◆ **DESCRIPTION OF THE TASK**: Search the data for the string "help" and extract every line where it appears.

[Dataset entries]
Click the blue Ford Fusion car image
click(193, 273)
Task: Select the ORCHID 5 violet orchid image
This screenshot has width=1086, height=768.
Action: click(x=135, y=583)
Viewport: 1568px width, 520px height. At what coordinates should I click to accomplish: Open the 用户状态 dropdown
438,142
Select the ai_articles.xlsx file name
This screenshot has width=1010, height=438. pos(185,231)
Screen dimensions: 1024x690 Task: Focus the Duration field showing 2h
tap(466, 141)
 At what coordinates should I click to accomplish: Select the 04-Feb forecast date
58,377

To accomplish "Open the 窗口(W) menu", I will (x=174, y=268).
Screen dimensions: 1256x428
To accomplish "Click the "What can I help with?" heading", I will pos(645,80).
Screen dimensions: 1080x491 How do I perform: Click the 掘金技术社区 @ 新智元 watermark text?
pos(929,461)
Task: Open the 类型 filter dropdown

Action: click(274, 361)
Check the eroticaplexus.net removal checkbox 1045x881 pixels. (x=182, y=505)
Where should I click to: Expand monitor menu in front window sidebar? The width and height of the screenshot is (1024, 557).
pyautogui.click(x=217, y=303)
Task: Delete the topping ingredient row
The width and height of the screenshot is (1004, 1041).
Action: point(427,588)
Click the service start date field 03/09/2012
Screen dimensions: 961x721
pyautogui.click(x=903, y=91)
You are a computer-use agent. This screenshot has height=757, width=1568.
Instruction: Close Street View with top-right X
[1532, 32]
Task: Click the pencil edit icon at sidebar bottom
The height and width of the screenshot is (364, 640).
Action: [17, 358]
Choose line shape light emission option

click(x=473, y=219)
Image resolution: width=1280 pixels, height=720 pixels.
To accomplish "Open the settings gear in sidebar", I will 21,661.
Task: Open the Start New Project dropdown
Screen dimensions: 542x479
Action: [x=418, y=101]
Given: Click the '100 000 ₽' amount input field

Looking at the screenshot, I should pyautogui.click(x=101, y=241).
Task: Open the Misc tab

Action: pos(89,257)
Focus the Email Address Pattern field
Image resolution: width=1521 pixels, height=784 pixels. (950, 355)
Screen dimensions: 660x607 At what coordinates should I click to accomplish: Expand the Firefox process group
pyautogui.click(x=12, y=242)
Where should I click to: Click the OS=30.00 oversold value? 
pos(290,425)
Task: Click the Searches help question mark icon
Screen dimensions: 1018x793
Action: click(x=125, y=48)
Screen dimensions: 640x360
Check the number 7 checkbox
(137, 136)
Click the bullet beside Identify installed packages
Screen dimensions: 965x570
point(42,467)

◆ **ANSWER SPACE**:
To accomplish "Click the "What can I help with?" heading", I will pos(645,80).
Task: Click the Searches help question mark icon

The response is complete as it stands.